**Description of the task:** Task for the records below: repeat the line containing "Click Request Answer for Part A" and every line after it, exactly and with nothing else, but leave out the pictures.

Screenshot grounding data
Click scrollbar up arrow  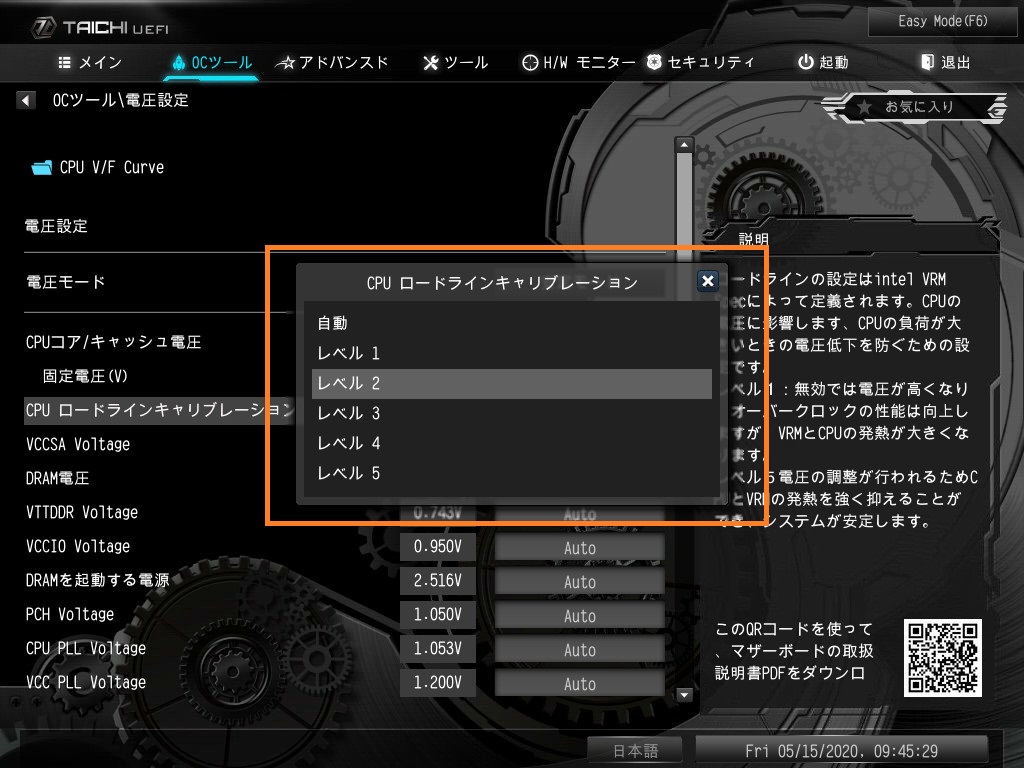[x=684, y=145]
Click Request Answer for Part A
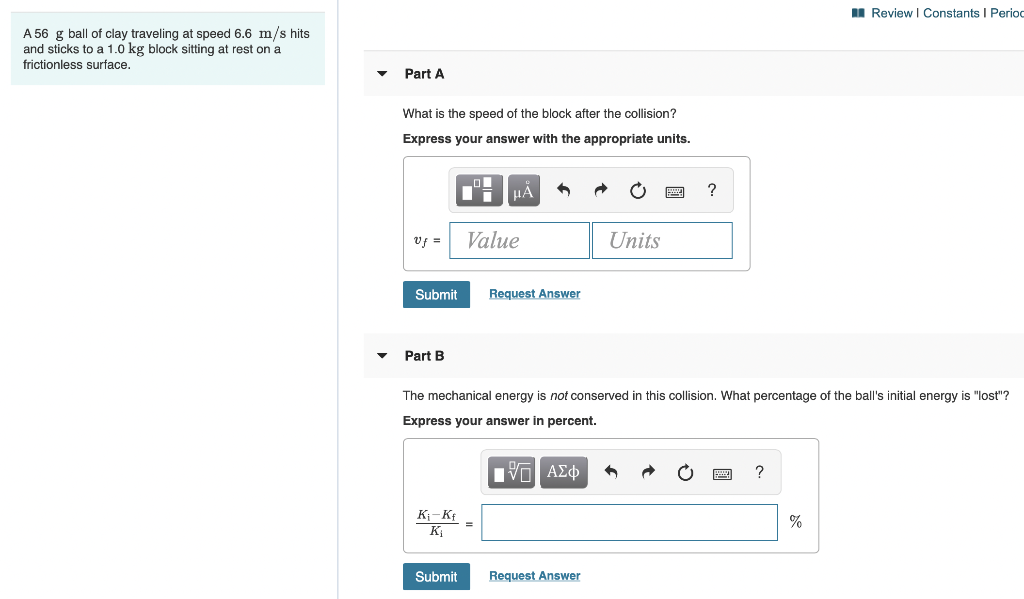1024x599 pixels. pyautogui.click(x=534, y=293)
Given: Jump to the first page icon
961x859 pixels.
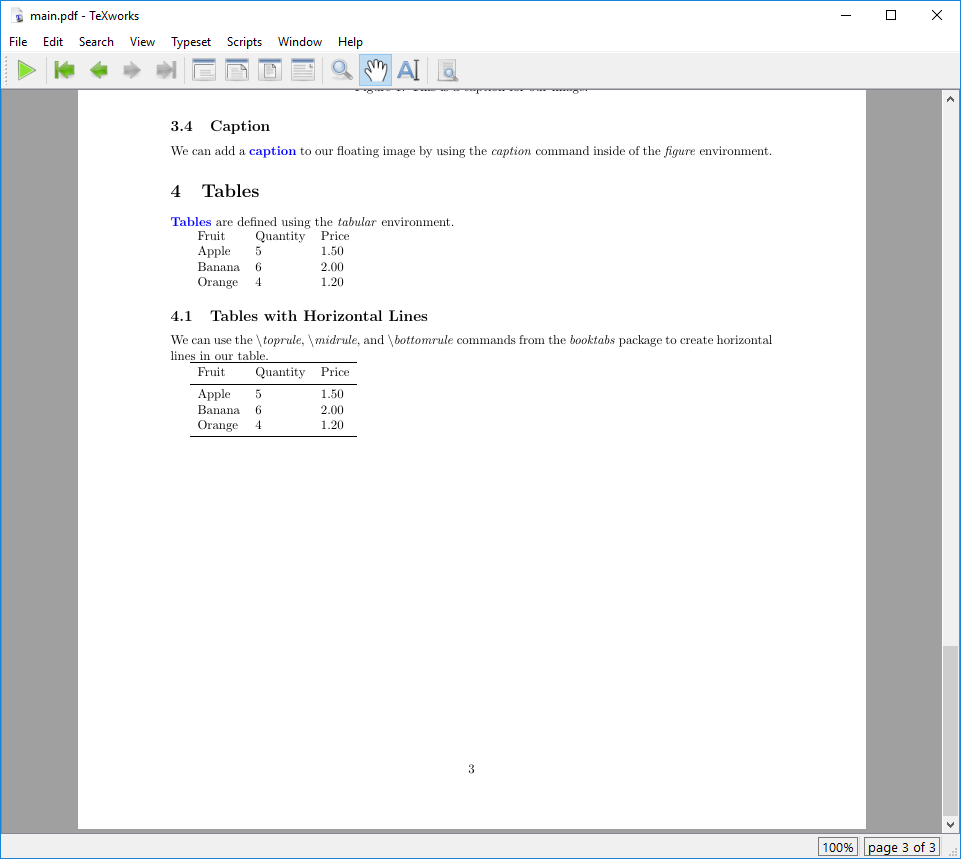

**Reply:**
Click Request Answer for Part A
1024x599 pixels. pyautogui.click(x=534, y=293)
Given: Jump to the first page icon
961x859 pixels.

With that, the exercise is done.